My boss, who is the global head of sales, was a very tried and true American, hadn’t traveled internationally, if at all. Certainly not very much. And I sent him, I brought him to Japan and he hated it the first time. He hated it so badly, he told me I’m never going back. I tried to give him the Japanese experience. Well, lo and behold, I had to work with them to get them back to Japan, and so I gave him a hybrid experience, because the deep immersion on the first go was just too much. By the time we finished working together four years later, in Japan, he was going to the Onsen, which are the hot bathhouses in the mountains, and loving that. And he was going to the sushi places, and he was doing everything very Japanese; it just took a little bit longer. But he started to believe, and as we got him immersed in Japanese culture, we got the resources we needed to build that business in Japan and do it, and he understood what the opportunity was, because he had been immersed.
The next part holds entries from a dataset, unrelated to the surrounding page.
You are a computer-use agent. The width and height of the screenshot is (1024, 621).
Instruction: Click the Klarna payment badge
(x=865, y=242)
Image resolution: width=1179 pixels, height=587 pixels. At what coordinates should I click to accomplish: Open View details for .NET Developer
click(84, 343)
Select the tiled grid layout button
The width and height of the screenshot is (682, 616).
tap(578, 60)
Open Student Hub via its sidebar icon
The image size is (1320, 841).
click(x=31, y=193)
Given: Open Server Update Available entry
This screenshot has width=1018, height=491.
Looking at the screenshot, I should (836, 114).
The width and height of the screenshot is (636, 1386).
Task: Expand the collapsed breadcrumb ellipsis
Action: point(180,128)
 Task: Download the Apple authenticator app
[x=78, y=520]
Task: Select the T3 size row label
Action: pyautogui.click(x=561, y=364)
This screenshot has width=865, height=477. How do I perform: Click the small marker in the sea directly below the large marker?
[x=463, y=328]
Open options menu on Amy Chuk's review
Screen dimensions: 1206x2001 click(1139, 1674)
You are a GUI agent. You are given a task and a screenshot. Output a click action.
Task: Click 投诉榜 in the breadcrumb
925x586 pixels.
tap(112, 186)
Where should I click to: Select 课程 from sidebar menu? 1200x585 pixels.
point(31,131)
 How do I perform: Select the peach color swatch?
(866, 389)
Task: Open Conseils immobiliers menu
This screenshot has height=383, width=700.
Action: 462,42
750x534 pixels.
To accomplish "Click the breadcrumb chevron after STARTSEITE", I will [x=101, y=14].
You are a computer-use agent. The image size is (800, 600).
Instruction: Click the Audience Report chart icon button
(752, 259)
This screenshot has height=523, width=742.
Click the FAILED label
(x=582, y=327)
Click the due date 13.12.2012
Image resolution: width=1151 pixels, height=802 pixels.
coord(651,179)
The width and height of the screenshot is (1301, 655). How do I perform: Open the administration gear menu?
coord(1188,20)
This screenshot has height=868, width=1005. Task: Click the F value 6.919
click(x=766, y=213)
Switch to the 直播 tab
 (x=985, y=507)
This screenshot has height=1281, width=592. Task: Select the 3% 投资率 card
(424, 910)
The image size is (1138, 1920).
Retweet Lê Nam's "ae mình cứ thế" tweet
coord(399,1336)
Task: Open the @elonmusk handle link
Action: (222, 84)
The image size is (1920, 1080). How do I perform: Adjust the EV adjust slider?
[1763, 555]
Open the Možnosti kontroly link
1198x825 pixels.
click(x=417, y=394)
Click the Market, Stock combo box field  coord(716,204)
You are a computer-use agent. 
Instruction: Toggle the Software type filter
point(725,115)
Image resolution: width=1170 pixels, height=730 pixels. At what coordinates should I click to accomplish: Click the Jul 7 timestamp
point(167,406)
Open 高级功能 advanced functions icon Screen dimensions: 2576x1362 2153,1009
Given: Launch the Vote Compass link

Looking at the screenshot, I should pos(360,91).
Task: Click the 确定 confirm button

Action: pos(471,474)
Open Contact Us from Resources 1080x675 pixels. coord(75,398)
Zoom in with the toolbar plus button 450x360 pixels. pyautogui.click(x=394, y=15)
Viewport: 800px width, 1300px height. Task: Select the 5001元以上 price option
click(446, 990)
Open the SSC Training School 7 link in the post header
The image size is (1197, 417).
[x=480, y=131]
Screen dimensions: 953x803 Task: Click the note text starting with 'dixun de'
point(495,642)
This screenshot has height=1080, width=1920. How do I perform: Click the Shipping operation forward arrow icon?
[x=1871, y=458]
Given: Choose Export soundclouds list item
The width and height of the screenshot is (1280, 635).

Flip that forward; I left in April of 2004 to go back to the United States, and become CEO of a company here. A check company, by coincidence. And six months later, the Web Methods public results had to be restated because, remember that SAP story? Well in the six months since I left, the Japanese organization had falsified their sales numbers, as well, at Web Methods, because they had failed to make their numbers and they had started reporting directly into the US after I left, and there wasn’t enough inspection going on. So back to that trust thing. So, you absolutely, while you’re immersing yourself, you absolutely have to inspect the business on a regular basis and have lots of ability to understand really what’s going on. While you’re immersing yourself, while you’re in the field, inspect what’s going on. Are they hiring the right people? What are the customers saying? Are they talking favorably about it? Are they being successful? You know, inspect the organization and what’s going on. And finally, my last slide, this notion that I love to talk about is… I have been talking a lot about negative stories and difficult experiences that we’ve had, but celebrate positive surprises. Because while you’re going out and doing this hard work, there’s lots of fun things that come along. Whether it’s, you know, last night our team was having a dinner with one of our clients in New York and they said, well, we’ve got another million and a half dollars we want to spend this year, what can we do with you? You love that kind of conversation, don’t you? It’s like, you beg for that conversation, because… But that’s been built over really four years of very hard work, of adding a lot of value to get to a new point in the client relationship where all of a sudden, those things, the flywheel seems to become a lot easier. But there’s all kinds of positive surprises that can happen throughout an organization.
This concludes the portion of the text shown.